Yes, that’s what I am interested in: what exactly triggered that state to change. I am 100% sure that no-one pushed button on the PC to turn it on, because I was alone at home and deeply asleep when that happened :slight_smile: And I don’t tend to sleepwalk :slight_smile:

I didn’t have Logbook active, but now I enabled it, so I will check probably tomorrow (because I think this happens again at some point during night) and report back :slight_smile:

If the PC is in sleep mode there’s many things that can cause it to wake, including a timer set by the OS.

This worked all right for a couple of days, but last night my computer woke up by itself again, and only maybe 20 minutes after I put it to sleep. HA Logger does not reveal anything extra, it just states that my computer turned on. Powercfg reveals that my computer woke up last time because of my ethernet card, which implies that it was a magic packet that woke it up, and nothing else sends those but Hass… There is no scheduled tasks either that triggered in my PC at that time. Frustrating!

Check the NIC in device manager only has magic packet enabled and not wake on pattern match. This used to wake my PC during the night too for whatever reason. WOL stick works fine without pattern match.

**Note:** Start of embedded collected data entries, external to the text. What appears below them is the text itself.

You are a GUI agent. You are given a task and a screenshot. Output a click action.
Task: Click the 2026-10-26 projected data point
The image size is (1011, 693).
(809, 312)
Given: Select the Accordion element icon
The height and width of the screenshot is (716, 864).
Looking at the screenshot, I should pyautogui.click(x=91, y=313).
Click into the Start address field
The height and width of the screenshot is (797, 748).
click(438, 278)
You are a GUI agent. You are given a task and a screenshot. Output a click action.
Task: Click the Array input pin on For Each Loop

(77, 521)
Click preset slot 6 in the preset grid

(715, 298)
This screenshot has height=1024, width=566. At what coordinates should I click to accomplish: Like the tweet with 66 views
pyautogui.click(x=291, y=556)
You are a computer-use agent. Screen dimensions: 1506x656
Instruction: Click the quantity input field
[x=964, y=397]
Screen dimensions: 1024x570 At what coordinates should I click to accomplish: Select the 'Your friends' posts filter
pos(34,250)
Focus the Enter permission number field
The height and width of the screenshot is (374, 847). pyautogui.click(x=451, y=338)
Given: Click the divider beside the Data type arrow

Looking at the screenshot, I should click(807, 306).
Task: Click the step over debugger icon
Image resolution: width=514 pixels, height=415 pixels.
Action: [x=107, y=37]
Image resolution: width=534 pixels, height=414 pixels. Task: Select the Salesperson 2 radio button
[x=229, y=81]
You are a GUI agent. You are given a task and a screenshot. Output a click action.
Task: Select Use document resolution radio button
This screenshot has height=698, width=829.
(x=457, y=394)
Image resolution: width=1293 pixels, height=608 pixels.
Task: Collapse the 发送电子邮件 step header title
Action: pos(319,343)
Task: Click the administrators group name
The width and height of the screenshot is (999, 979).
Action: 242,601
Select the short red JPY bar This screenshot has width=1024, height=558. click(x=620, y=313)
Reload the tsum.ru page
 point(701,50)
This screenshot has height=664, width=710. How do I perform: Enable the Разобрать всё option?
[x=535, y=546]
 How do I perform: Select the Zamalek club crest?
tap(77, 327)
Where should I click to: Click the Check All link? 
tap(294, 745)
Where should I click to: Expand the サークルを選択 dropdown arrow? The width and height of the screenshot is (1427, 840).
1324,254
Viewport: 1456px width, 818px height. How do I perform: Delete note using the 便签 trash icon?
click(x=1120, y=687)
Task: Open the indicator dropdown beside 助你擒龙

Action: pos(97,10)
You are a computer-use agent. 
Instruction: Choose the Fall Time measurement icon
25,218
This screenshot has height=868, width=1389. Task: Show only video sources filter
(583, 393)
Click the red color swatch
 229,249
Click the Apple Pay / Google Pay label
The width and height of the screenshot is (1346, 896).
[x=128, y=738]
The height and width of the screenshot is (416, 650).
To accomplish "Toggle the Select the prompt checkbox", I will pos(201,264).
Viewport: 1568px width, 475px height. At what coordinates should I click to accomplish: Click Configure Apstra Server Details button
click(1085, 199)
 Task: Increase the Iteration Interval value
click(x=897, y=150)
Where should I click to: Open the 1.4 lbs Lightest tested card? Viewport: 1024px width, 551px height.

Thanks for the tip, I had both settings enabled but I disabled wake-on pattern match now. I guess we’ll have to see what happens.

Disabling wake on pattern match on network card settings did not help: my PC had woken up again last night, this time on 3:17 according to Home Assistant. From PC’s end, it again shows that network card woke it up.

I wonder if there is some way to prevent HASS to flipping switched on its own and ONLY react to this button when user turns the switch on by using GUI? At least that way it would be possible to test if the culprit is Hass or not.

Post the relevant parts of your config. Particularly any automations that could be affecting the switches.

If it’s Home Assistant you’ll see the automation that turns on the WOL switch in your Logbook.

If no automation shows up, it isn’t Home Assistant.

I only have two automations so far, and both of them were off last night (and didn’t trigger either). Logbook only shows that the switch that when turned on, sends that WOL command, was turned on. And that’s the only thing that was logged last night, no automations etc either.

I guess there is no way to tell from Windows logs WHAT exactly caused my NIC to wake up my computer…

I’m not sure - I don’t know enough about Windows. I suspect not though, as at the point the wake up signal (packet, keyboard press, power button press) is received Windows itself isn’t running.